Regular price €18.50
Quantity:
In stock with our UK publisher. 14-28 days
Delivery/Collection within 10-20 working days
14 days return policy Shipping & Delivery
a man
a woman is no man
A01=Tadeusz Borowski
aldous huxley
Author_Tadeusz Borowski
candide voltaire
Category=DNBM
Category=JPVR
Category=NHD
Category=NHTZ1
Category=NHWL
Category=NHWR7
charles manson
come back for me
elizabeth david
elizabeth george
eq_bestseller
eq_biography-true-stories
eq_history
eq_isMigrated=1
eq_isMigrated=2
eq_nobargain
eq_non-fiction
eq_society-politics
everything is illuminated
fred vargas
hannah arendt
helter skelter
james ellroy
jo nesbo books in order
jonathan safran foer
journey of humanity
martin amis
milan kundera
miranda july
myth of normal
night elie wiesel
ordinary men
peter ackroyd
primo levi
ruth ozeki
sisters of auschwitz
survival
survive
svetlana alexievich
the first bad man
the first woman
the reader
the snowman
the survivalist
this is
w g sebald

Product details

  • ISBN 9780140186246
  • Weight: 157g
  • Dimensions: 128 x 197mm
  • Publication Date: 26 Nov 1992
  • Publisher: Penguin Books Ltd
  • Publication City/Country: GB
  • Product Form: Paperback
Secure checkout Fast Shipping Easy returns
Tadeusz Borowski’s concentration camp stories were based on his own experiences surviving Auschwitz and Dachau. In spare, brutal prose he describes a world where where the will to survive overrides compassion and prisoners eat, work and sleep a few yards from where others are murdered; where the difference between human beings is reduced to a second bowl of soup, an extra blanket or the luxury of a pair of shoes with thick soles; and where the line between normality and abnormality vanishes. Published in Poland after the Second World War, these stories constitute a masterwork of world literature.

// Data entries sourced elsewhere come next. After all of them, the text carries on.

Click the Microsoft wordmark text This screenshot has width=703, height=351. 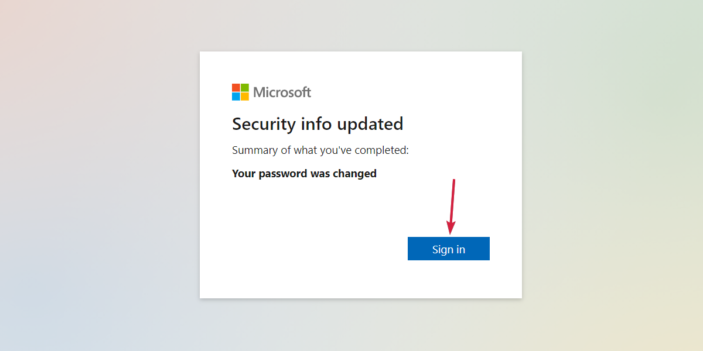(x=282, y=92)
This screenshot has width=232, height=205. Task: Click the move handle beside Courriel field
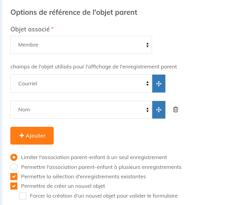159,84
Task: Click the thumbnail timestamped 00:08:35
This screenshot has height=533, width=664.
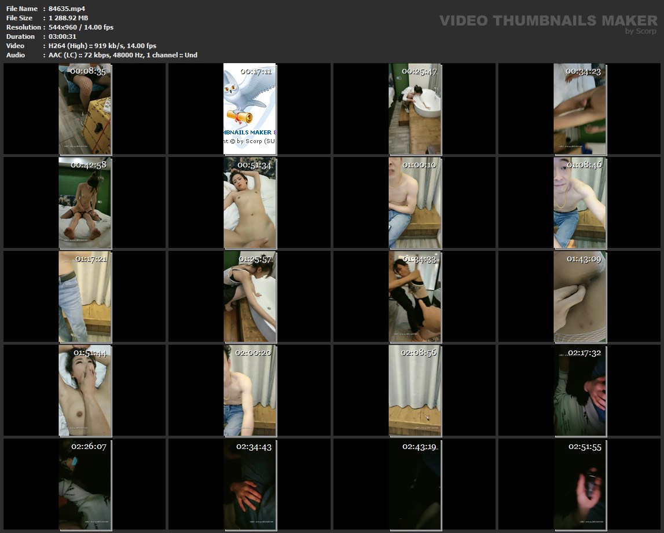Action: pyautogui.click(x=85, y=109)
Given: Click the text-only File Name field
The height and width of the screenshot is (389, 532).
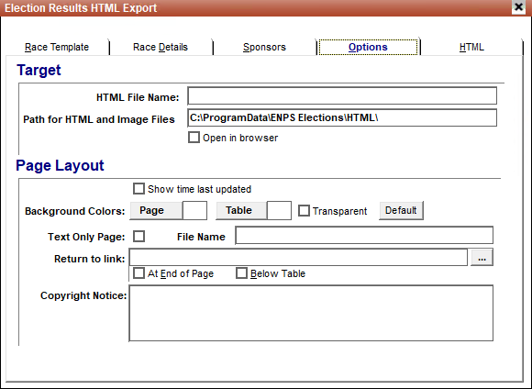Looking at the screenshot, I should (x=364, y=235).
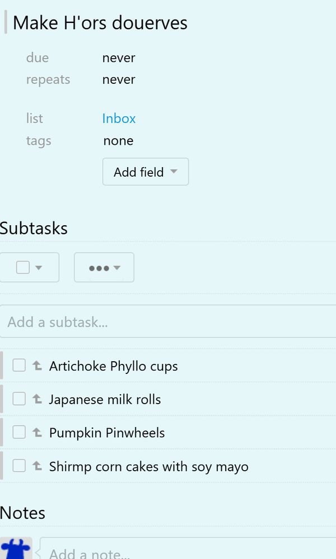This screenshot has height=559, width=336.
Task: Tick the checkbox for Pumpkin Pinwheels
Action: click(18, 432)
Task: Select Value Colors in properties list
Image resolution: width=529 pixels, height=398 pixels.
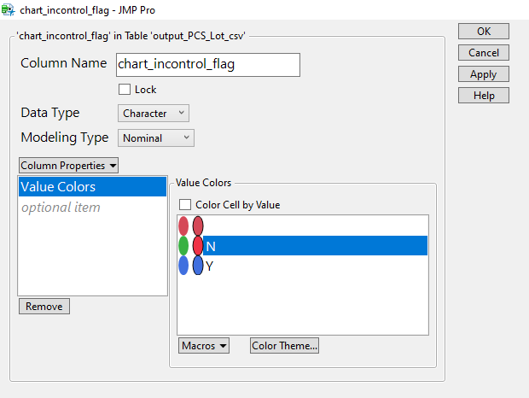Action: point(92,187)
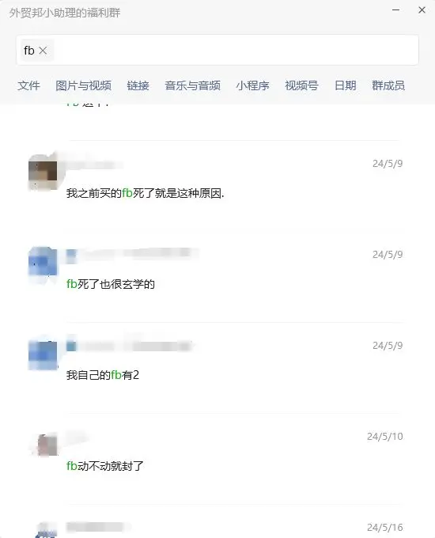Switch to 视频号 tab

pyautogui.click(x=301, y=85)
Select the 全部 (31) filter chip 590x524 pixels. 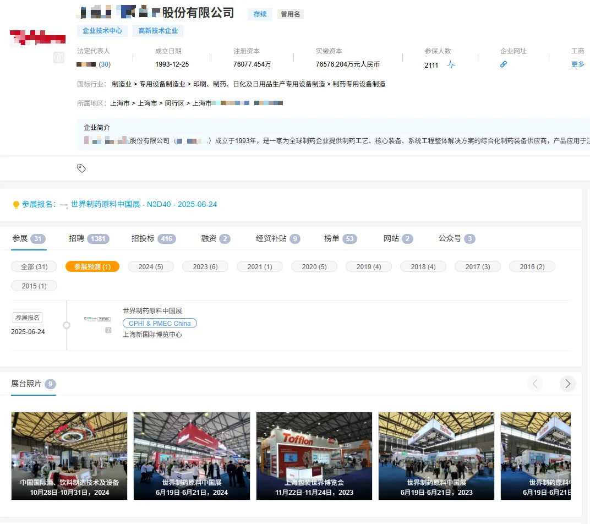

Tadeusz Borowski was born in the Ukraine to Polish parents and was imprisoned in Auschwitz and Dachau from 1943 to 1945. Considered a great of postwar Polish literature, he attended a boarding schoool run by Franciscan monks and then studied literature in the underground Warsaw University—during the German occupation secondary school and college were forbidden to Poles. He was arrested in April 1943 and was held in the Pawiak prison, Auschwitz, Dautmergen-Natzweiler, and finally the Dachau-Allach camp, which was liberated by the US Army in May 1945.While much of his prewar work was comprised of poetry, his subsequent works detailing life in concentration camps were written in prose. His most famous work, a series of short stories called Farewell to Maria, was given the English title This Way for the Gas, Ladies and Gentleman. Borowski committed suicide in 1951, at the age of 28.